This contains original and modified codes for Unsupervised similarity search using Biohashing, a novel Locality Sensitive Hashing technique where the hash function is a set of synapses of dimension higher than the output with Hebbian-like weight updation rule, a development over FlyHash. We tried to recognise similar numbers from MNIST data set.
A novel clustering algorithm has been derived from the mentioned training algorithm. We visualize the performace of this new clustering algorithm in contrast with K-means.
We also apply this clustering algorithm in fake news detection.

Original Author and License

(c)2018 Dmitry Krotov -- Apache 2.0 License
Code for Weight learning and corresponding hyperparameter tuning

Modifications to BioHashing

2021 V S S Anirudh Sharma
Similarity search added to use the learnt weights.

_Records shown_.
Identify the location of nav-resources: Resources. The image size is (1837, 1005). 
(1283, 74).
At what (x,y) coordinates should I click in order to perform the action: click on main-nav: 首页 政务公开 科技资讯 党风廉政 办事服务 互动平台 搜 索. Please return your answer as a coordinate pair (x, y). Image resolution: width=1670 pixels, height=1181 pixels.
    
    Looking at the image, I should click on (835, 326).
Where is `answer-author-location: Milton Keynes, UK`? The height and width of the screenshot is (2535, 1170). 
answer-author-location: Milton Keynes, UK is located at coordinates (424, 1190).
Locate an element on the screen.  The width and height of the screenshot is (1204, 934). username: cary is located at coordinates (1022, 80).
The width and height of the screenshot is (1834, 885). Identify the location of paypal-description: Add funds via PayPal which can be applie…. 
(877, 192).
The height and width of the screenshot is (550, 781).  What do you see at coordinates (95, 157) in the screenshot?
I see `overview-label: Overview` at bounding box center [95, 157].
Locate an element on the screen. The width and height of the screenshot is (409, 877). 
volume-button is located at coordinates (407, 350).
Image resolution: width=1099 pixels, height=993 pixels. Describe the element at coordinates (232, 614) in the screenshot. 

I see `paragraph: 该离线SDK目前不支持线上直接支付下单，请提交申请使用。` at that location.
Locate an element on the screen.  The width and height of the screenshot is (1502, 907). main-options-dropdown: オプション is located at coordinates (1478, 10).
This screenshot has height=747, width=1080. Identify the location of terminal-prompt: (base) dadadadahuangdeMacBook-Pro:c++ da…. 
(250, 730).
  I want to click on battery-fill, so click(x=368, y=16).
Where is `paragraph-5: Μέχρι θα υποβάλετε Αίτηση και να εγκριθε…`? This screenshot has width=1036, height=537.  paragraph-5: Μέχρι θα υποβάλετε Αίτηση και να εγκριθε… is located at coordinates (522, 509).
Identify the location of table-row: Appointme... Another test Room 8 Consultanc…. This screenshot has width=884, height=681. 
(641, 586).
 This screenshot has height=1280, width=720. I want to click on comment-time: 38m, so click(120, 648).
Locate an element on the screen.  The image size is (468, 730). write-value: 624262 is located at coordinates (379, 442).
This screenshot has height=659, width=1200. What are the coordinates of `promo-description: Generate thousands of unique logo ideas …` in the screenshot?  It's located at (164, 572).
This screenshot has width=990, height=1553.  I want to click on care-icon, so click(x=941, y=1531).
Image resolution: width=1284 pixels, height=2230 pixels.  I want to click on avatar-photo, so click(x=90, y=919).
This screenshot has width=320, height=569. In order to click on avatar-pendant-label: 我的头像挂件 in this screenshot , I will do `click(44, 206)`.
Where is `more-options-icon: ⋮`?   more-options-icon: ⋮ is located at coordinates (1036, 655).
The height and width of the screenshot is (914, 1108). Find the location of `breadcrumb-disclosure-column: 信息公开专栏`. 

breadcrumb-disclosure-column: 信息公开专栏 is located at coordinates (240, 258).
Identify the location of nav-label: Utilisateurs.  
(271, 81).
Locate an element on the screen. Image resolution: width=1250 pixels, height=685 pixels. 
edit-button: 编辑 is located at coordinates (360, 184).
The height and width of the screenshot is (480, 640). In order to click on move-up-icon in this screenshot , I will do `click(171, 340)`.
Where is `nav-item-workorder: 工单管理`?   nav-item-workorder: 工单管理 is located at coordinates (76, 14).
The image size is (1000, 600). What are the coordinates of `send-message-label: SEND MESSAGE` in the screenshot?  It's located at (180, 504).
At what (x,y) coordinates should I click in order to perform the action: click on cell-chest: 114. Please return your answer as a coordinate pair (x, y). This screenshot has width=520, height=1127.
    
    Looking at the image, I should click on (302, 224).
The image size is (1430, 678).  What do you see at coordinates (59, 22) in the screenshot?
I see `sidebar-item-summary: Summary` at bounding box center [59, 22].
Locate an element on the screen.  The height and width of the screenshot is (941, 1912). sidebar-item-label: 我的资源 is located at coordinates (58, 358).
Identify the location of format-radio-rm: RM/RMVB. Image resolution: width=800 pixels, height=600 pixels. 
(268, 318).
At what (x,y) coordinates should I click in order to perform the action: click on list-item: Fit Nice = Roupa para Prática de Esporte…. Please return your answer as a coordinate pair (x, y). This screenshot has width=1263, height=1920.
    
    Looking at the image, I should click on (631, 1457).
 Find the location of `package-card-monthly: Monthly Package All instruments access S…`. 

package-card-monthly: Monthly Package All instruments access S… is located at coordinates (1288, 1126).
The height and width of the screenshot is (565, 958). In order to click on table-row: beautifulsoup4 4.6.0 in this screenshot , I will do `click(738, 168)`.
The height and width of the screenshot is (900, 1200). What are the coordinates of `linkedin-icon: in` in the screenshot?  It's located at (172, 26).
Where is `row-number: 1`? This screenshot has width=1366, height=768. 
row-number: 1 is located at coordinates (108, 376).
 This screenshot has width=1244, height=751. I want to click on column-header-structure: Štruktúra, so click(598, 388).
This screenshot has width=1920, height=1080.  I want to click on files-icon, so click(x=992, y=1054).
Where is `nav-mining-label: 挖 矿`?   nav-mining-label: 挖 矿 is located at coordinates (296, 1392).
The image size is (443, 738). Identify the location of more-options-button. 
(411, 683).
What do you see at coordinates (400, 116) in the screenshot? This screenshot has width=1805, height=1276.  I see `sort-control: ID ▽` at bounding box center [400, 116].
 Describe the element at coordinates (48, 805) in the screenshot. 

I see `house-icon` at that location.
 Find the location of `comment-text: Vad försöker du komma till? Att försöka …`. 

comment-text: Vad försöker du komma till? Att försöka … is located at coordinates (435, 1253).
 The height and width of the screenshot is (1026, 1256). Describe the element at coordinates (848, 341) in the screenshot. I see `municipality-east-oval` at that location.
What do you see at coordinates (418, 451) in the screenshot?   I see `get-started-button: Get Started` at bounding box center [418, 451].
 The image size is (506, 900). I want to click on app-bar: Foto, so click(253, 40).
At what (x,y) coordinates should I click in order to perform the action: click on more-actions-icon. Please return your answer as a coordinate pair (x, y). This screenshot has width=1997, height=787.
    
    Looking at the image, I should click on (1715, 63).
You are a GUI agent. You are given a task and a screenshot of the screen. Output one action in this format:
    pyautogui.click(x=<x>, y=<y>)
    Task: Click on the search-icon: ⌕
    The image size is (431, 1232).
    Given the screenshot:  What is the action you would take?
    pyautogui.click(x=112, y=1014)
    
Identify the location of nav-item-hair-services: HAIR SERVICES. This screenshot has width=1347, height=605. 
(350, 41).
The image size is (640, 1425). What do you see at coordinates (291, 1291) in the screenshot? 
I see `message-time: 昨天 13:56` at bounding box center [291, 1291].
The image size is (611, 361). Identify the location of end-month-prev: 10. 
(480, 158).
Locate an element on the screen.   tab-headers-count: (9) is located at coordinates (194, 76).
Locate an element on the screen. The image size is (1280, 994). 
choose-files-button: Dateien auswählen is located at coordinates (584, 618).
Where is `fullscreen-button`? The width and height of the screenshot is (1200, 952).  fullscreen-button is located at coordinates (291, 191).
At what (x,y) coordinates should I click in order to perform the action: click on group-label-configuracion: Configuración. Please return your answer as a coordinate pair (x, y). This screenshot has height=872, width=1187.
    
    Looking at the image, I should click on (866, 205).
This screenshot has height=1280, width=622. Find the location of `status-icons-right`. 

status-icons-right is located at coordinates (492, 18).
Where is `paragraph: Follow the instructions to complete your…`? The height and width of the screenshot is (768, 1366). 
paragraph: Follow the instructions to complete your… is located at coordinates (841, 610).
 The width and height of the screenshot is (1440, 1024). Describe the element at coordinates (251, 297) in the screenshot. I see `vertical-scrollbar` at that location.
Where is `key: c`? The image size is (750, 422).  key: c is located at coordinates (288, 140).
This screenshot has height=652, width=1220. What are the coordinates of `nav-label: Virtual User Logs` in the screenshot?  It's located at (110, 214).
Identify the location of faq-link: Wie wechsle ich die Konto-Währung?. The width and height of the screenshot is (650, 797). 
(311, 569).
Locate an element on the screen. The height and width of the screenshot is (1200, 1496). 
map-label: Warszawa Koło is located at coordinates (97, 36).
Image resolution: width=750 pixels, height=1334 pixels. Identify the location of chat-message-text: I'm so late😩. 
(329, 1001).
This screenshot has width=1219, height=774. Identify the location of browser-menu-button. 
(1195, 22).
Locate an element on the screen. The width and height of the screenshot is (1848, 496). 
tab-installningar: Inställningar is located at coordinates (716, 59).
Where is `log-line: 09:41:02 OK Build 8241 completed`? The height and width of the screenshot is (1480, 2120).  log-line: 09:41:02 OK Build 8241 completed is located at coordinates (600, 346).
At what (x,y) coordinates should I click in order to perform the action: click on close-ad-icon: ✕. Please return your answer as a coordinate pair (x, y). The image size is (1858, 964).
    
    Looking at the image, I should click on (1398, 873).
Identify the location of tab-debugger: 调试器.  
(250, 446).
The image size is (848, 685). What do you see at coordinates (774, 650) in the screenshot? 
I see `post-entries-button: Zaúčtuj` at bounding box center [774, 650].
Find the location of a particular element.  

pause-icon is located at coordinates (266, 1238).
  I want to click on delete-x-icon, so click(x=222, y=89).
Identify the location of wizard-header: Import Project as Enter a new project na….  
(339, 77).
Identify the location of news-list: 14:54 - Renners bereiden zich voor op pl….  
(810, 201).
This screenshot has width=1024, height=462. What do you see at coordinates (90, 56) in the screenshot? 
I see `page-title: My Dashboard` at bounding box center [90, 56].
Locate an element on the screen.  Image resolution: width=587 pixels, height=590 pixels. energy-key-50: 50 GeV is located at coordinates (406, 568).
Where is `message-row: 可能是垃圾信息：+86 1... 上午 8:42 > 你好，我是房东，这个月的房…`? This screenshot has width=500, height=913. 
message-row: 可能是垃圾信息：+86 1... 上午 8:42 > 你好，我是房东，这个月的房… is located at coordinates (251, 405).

_Assignment_. Can you continue the BioHashing project description from the point where it stops?

_Exercise output_.
Mean shifted Bio-clustering

Using the learning algorithm, a novel clustering algorithm has been designed. With the number of synapses now being considered as number of clusters, and the origin being shifted to the mean of the datapoints while learning, we have partitioning clustering algorithm based on angular position with respect to the mean of data points.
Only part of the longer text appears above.